Very nice work, Robert! Thanks for sharing.


----------



## Steelart99 (Feb 22, 2013)

Robert, Those are very clean looking creations. I like what you've done and it's always nice to see another knifemaker around here!
Dan


----------



## NYWoodturner (Feb 22, 2013)

Robert - Beautiful work . True craftsmanship at it finest. 
Scott


----------



## robert flynt (Feb 22, 2013)

Mrfish55 said:


> very nice, do you do your own damascus?



No,the dagger is Bob Eggerland damascus And bowie is made with Brad Vice twisted damascus. I make a little cable damascus but mostly do stock removal.
Robert


----------



## robert flynt (Feb 22, 2013)

AXEMAN58 said:


> What is the handle material on the 1st knife? I like it...



The handle material on the dagger is mamoth ivory. You don't need documentation like you do with prebanned elephant Ivory. A collector bought that one Saturday.
Robert


----------



## robert flynt (Feb 22, 2013)

barry richardson said:


> Great knives! I love all three! Maybe we could talk about a knife swap for a number (TBD) of desert ironwood knife scale blanks?

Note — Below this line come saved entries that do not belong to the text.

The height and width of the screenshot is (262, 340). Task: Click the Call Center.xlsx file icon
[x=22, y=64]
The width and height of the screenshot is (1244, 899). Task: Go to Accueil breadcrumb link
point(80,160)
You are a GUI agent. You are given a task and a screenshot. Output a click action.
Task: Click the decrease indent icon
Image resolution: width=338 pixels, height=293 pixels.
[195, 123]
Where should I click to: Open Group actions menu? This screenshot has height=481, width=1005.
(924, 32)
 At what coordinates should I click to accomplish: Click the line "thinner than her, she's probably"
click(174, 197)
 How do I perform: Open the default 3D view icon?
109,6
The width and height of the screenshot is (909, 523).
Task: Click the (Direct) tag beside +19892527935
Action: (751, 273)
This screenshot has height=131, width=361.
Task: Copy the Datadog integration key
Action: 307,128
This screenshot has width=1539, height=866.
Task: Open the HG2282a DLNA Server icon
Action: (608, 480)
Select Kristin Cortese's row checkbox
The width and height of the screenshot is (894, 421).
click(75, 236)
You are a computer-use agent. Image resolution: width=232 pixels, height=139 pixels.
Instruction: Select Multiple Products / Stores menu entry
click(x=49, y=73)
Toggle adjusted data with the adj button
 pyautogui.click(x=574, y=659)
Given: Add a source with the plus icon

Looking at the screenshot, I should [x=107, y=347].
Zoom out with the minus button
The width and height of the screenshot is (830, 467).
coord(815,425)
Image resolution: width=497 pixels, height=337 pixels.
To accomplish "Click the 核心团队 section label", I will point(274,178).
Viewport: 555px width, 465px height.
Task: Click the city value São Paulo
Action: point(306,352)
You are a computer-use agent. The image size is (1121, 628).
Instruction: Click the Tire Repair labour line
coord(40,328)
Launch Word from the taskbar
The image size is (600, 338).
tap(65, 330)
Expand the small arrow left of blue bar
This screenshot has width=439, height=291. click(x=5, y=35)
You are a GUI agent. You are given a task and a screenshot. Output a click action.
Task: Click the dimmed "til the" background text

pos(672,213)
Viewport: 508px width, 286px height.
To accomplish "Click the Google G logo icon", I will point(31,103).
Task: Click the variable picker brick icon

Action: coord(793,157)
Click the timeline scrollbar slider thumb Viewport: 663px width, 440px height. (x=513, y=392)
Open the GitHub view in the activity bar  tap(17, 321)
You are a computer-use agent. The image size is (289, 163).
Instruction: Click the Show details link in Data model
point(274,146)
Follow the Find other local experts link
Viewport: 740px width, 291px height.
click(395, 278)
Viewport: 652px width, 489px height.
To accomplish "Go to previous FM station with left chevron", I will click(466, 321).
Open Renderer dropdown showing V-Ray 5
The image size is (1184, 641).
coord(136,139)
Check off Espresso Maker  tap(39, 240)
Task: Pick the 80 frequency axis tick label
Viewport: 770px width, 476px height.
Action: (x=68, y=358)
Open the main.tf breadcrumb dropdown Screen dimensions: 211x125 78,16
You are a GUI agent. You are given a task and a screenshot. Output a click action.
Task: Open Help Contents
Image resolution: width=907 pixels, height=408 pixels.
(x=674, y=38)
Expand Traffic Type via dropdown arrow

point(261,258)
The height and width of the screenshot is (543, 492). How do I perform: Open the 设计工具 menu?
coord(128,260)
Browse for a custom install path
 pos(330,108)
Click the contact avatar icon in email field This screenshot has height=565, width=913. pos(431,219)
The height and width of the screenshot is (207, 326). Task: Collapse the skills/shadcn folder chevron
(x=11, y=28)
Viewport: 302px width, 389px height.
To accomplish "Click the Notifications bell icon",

normally, I like to buy the wood in larger sizes and cut it up myself,to save money but that might work. A knifemaking friend and I go to the Blade Show every year just so we can hand pick our stuff. There is a guy there every year that sells his wood in sizes that we can cut into scales or blocks and we are like kids in a candy store.
Robert


----------



## Steelart99 (Feb 22, 2013)

normally, I like to buy the wood in larger sizes and cut it up myself,to save money but that might work. A knifemaking friend and I go to the Blade Show every year just so we can hand pick our stuff. There is a guy there every year that sells his wood in sizes that we can cut into scales or blocks and we are like kids in a candy store.
Robert
[/quote]

I lived in Orlando for 16 years and went to the KM Guild show every year (that's what got me started in knifemaking) and even went when the show moved to New Orleans. I also went to the Blade show most years. I was both a Guild member and Journeyman Bladesmith. Job change, divorce, moving, remarrying, etc caused me to pass on staying a member of either in about 2007. Loved the Bladeshow and I know exactly what you mean about saving your money up to be able to choose handle material in person ... and steel ... and leather ... and books .... (sigh). You should add your website link to your profile.
Dan


----------



## barry richardson (Feb 23, 2013)

robert flynt said:


> barry richardson said:
> 
> 
> > Great knives! I love all three! Maybe we could talk about a knife swap for a number (TBD) of desert ironwood knife scale blanks?
> ...



I prefer to keep it in larger sizes as well. In your intro you mentioned that you were interested in DIW, you will have a hard time buying it in person over the internet....


----------



## robert flynt (Feb 23, 2013)

barry richardson said:


> robert flynt said:
> 
> 
> > barry richardson said:
> ...


Your right Barry, 
i'll be watching for your next DWI post. The last wood you posted looked really nice,as well as some of the other wood I saw, that's what convenced me to join your group. With some of the suppliers you don't know what your getting until it arrives. I like this site because you can see what your getting. E- mail me when it's ready, if that is ok. Looking forword to getting some of your wood!
Robert


----------



## AXEMAN58 (Feb 26, 2013)

robert flynt said:


> AXEMAN58 said:
> 
> 
> > What is the handle material on the 1st knife? I like it...
> ...



I thought it might be some kind of ivory. Can't say I blame that collector, that is one nice looking dagger.


----------